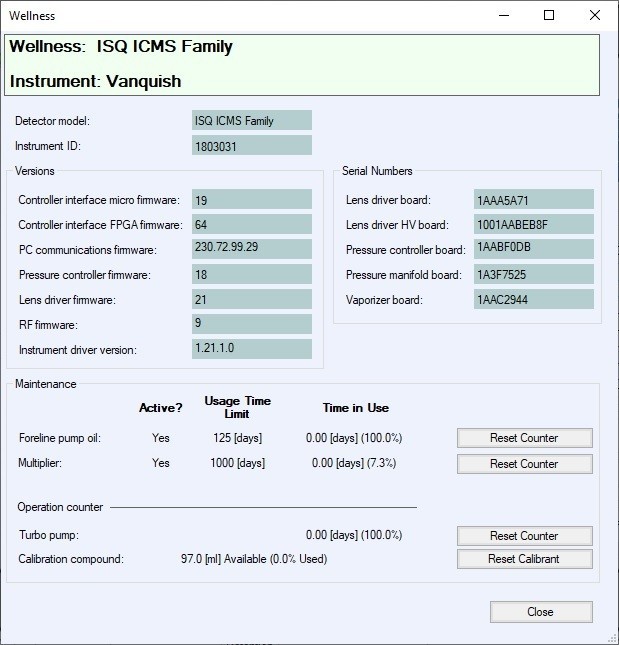Image resolution: width=619 pixels, height=645 pixels.
Task: Reset the Turbo pump operation counter
Action: coord(524,536)
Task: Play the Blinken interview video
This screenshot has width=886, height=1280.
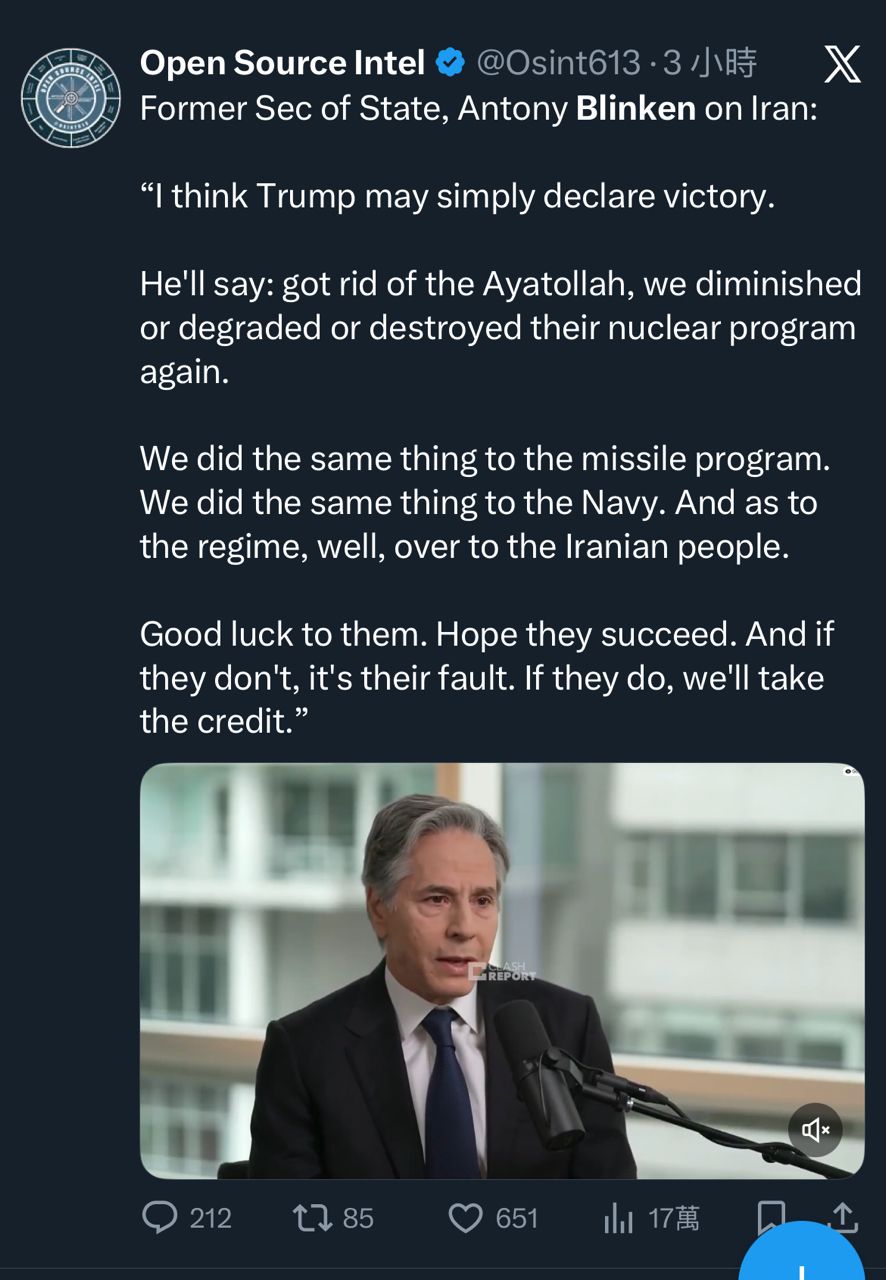Action: (501, 970)
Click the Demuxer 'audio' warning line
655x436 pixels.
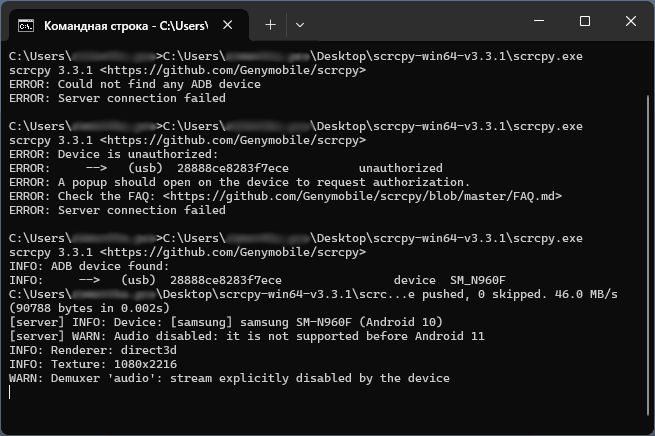[229, 378]
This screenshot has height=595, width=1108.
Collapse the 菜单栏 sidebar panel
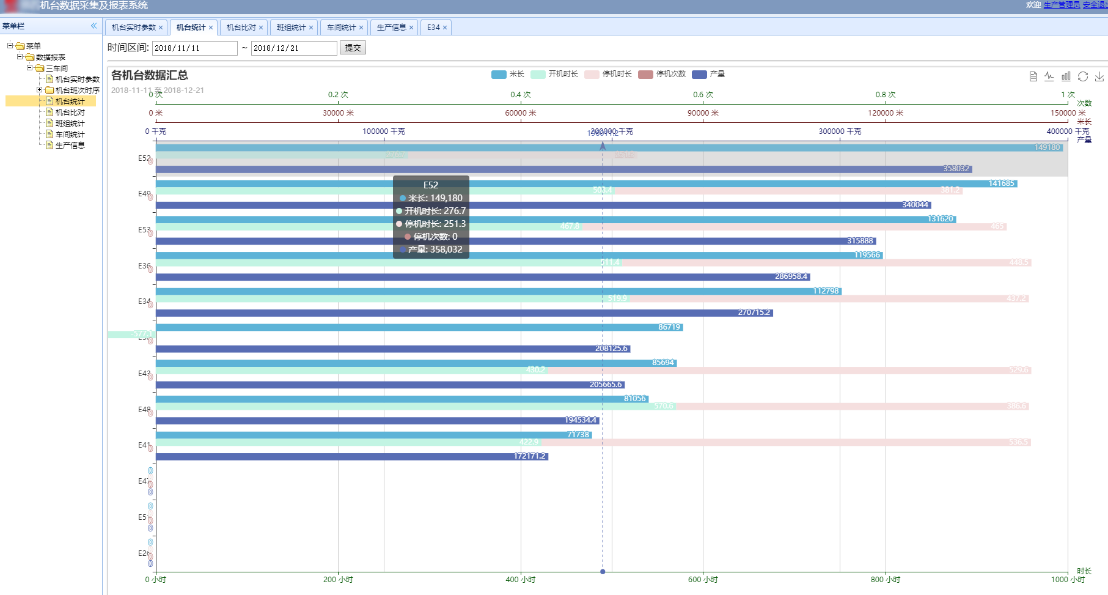(x=94, y=26)
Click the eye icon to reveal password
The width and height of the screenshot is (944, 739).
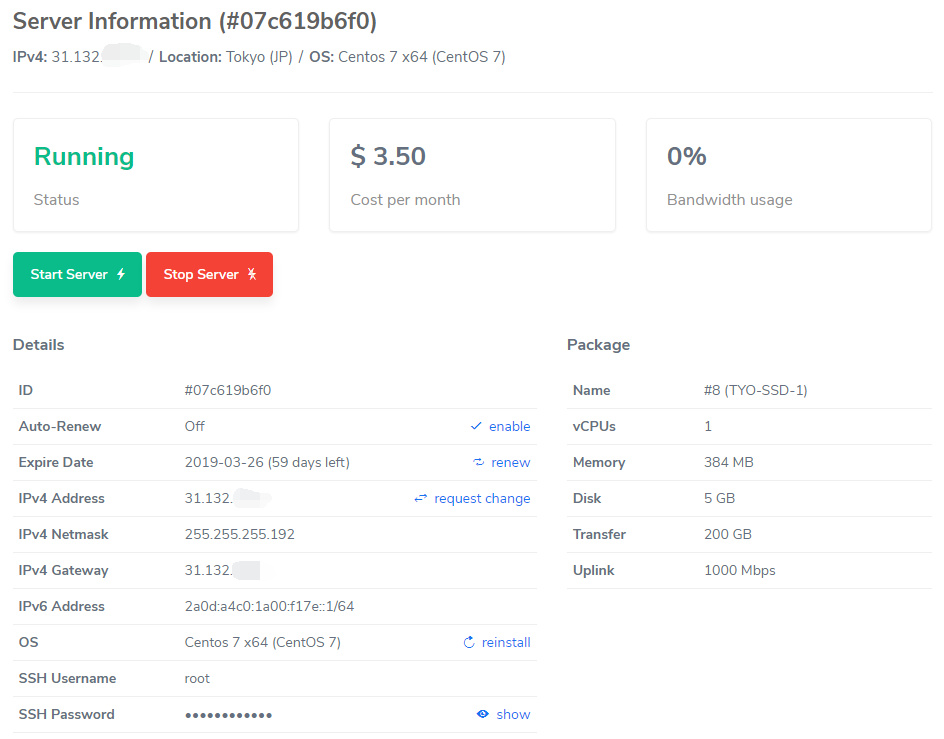tap(483, 715)

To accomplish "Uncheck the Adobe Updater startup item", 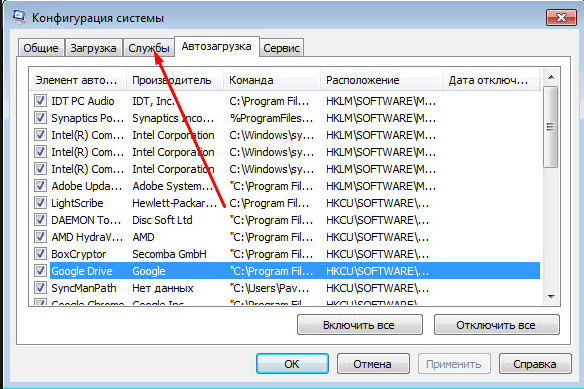I will [40, 186].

Task prompt:
Sift through the material above and copy the lines that contain the word "Click".

Completed task:
Click the Demuxer 'audio' warning line
Click the eye icon to reveal password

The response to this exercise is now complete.